Environmental exposure to nanomaterials is inevitable, as nanomaterials have become part of our daily life now. In this study, we firstly investigated the effects of silica nanoparticles on the spermatogenic process according to their time course in male mice. 48 male mice were randomly divided into control group and silica nanoparticle group with 24 mice per group, with three evaluation time points (15, 35 and 60 days after the first dose) per group. Mice were exposed to the vehicle control and silica nanoparticles at a dosage of 20 mg/kg every 3 days, five times over a 13-day period, and were sacrificed at 15, 35 and 60 days after the first dose. The results showed that silica nanoparticles caused damage to the mitochondrial cristae and decreased the levels of ATP, resulting in oxidative stress in the testis by days 15 and 35; however, the damage was repaired by day 60. DNA damage and the decreases in the quantity and quality of epididymal sperm were found by days 15 and 35; but these changes were recovered by day 60. In contrast, the acrosome integrity and fertility in epididymal sperm, the numbers of spermatogonia and sperm in the testes, and the levels of three major sex hormones were not significantly affected throughout the 60-day period.
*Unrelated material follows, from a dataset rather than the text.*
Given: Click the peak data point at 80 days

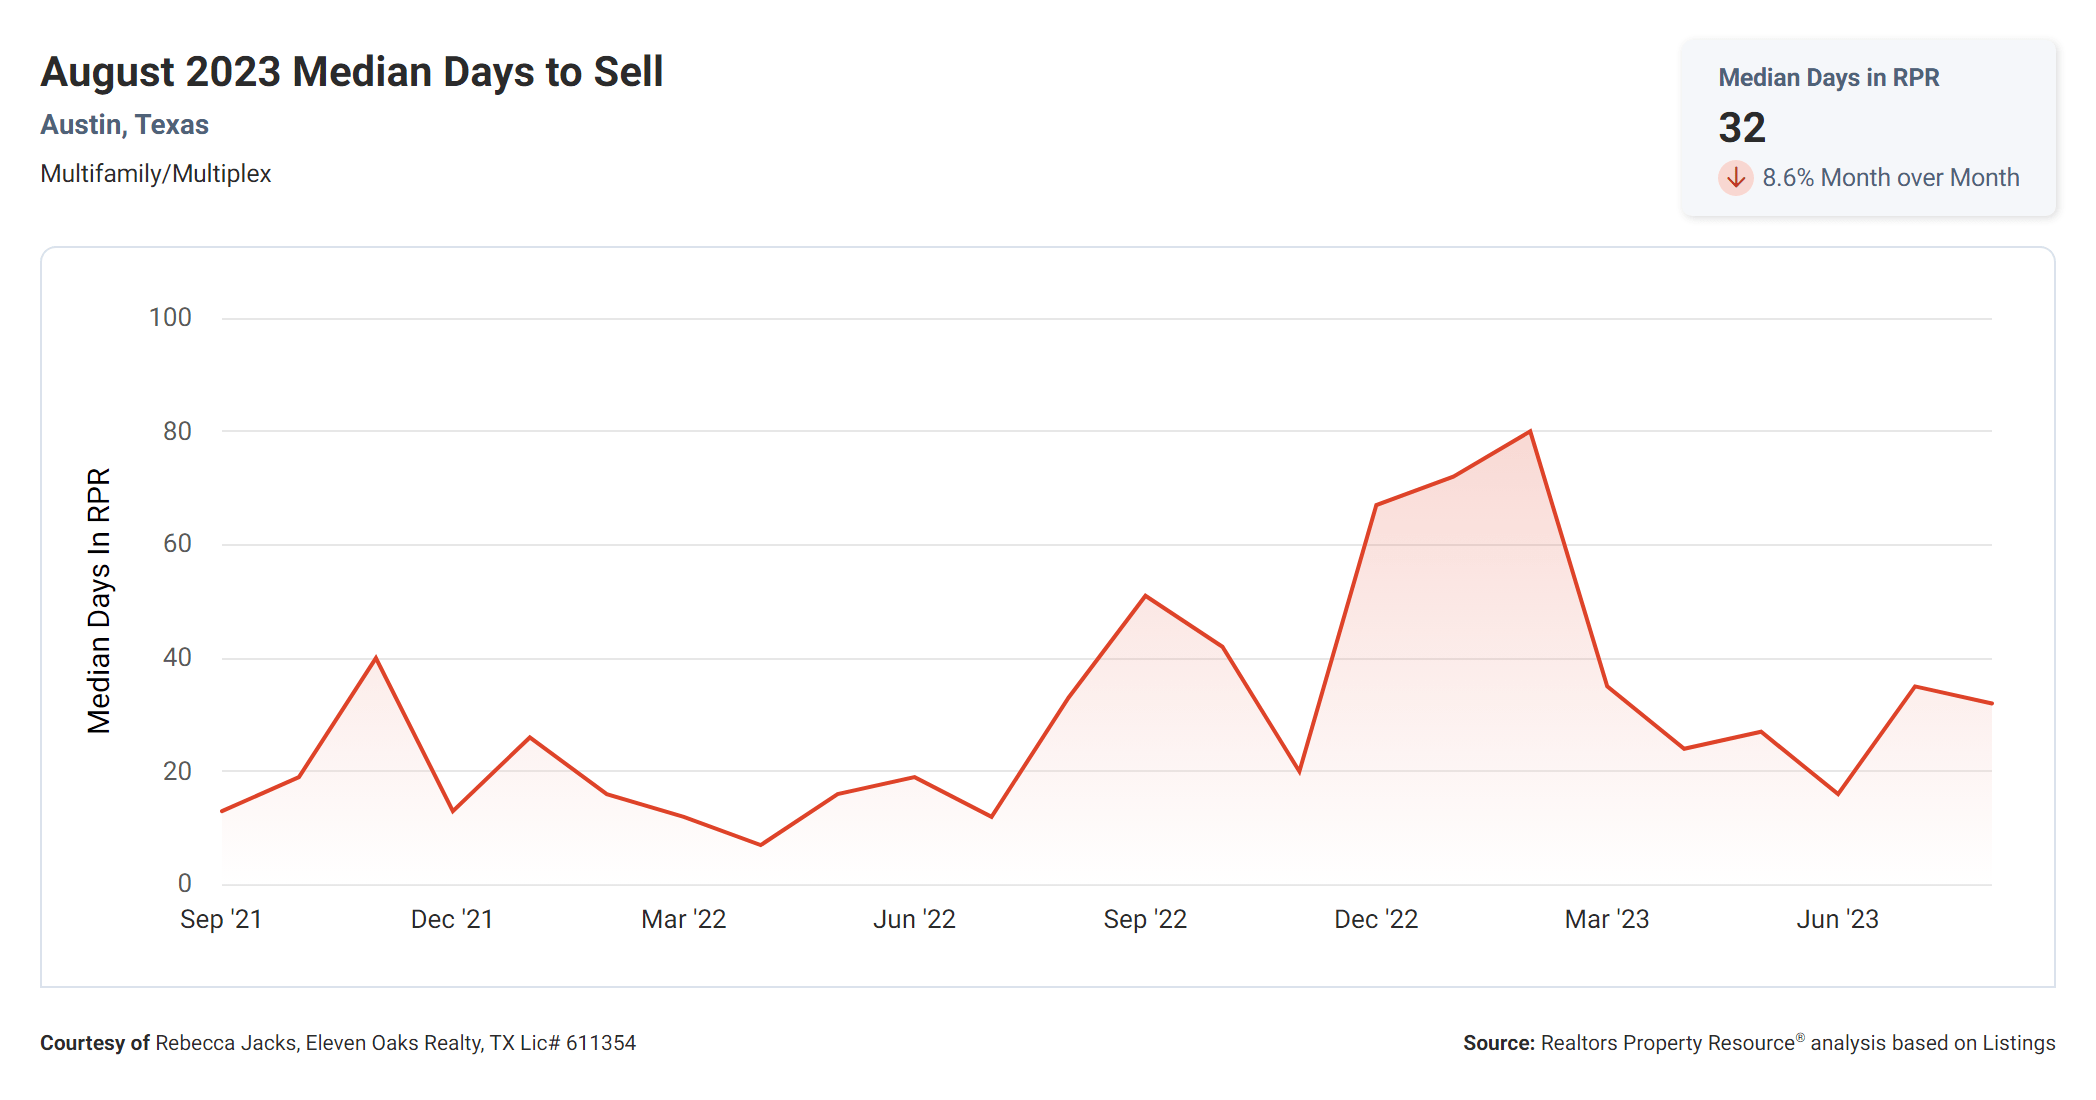Looking at the screenshot, I should [1530, 432].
The results suggest that nanoparticles can cause reversible damage to the sperms in the epididymis without affecting fertility, they are more sensitive than both spermatogonia and spermatocytes to silica nanoparticle toxicity. Considering the spermatogenesis time course, silica nanoparticles primarily influence the maturation process of sperm in the epididymis by causing oxidative stress and damage to the mitochondrial structure, resulting in energy metabolism dysfunction.